Task to carry out. Copy the entries starting at the line containing "What do you" and ending at the line containing "center [42, 286].", with "screenshot" changed to "screen capture" and nothing else altered. Omit the pictures from your answer.

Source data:

------------

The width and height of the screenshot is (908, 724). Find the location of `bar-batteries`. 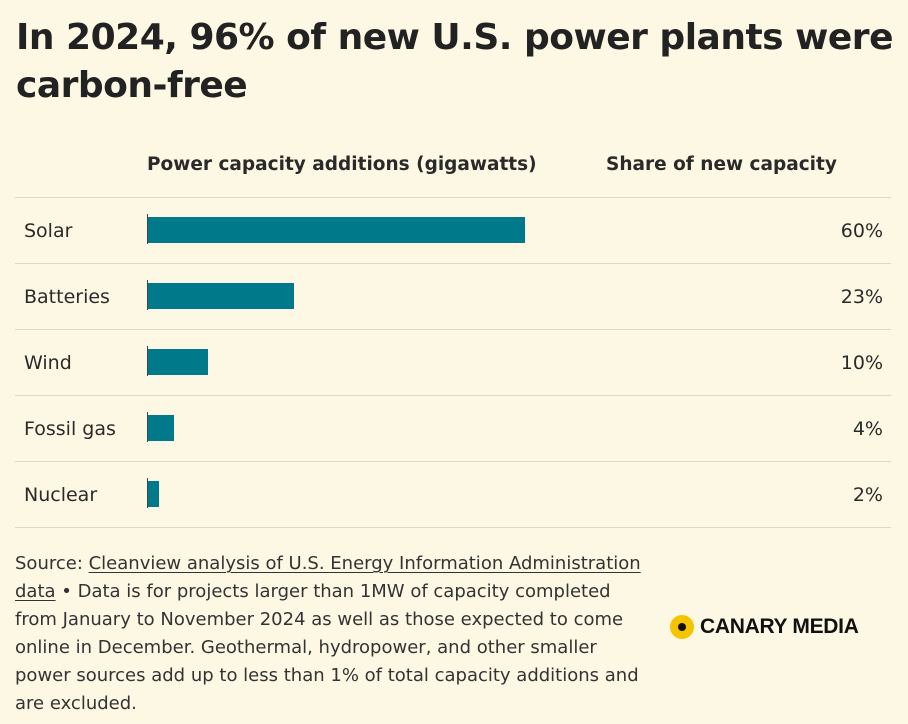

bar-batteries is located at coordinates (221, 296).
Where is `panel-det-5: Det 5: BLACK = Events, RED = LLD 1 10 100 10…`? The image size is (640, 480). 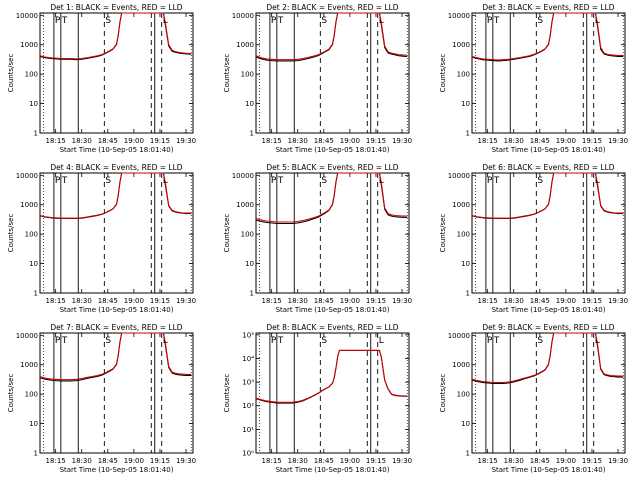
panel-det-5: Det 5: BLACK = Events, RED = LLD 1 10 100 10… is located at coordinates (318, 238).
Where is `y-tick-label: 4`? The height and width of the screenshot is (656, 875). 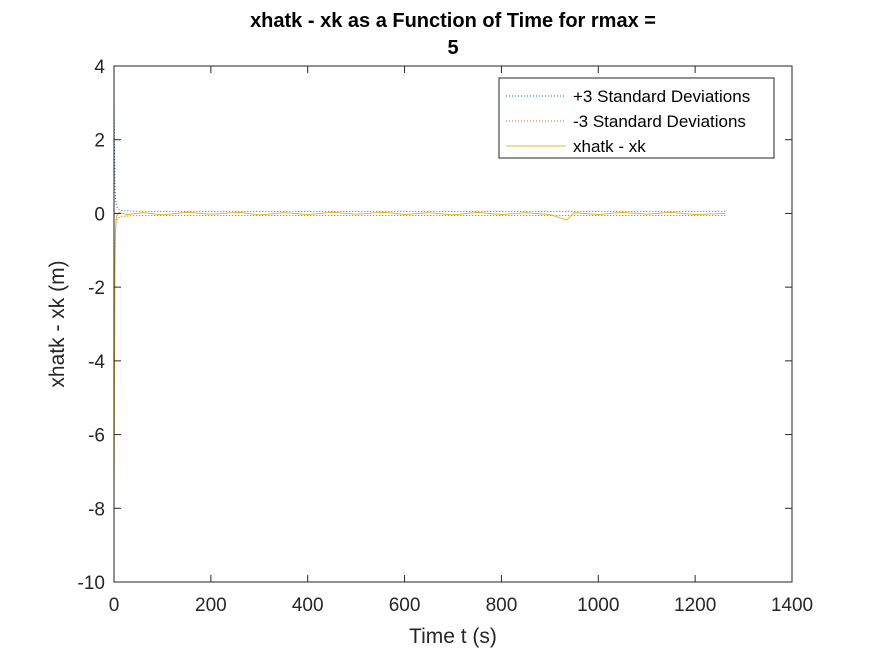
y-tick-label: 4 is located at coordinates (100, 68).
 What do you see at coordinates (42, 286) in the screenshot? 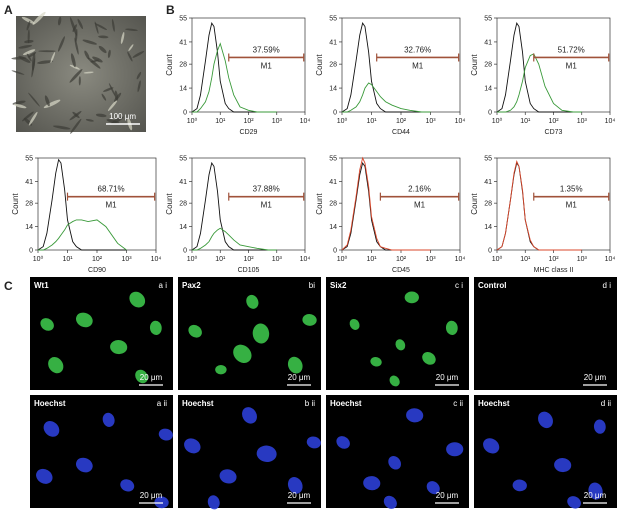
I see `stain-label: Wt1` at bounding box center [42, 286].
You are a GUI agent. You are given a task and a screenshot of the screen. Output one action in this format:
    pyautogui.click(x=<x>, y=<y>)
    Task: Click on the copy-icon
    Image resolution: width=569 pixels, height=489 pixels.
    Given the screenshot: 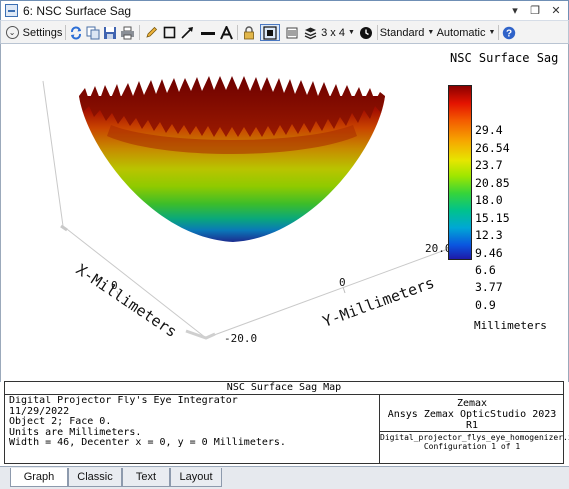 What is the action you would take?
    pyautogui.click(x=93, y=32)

------------

Expected answer.
 What do you see at coordinates (42, 286) in the screen capture? 
I see `stain-label: Wt1` at bounding box center [42, 286].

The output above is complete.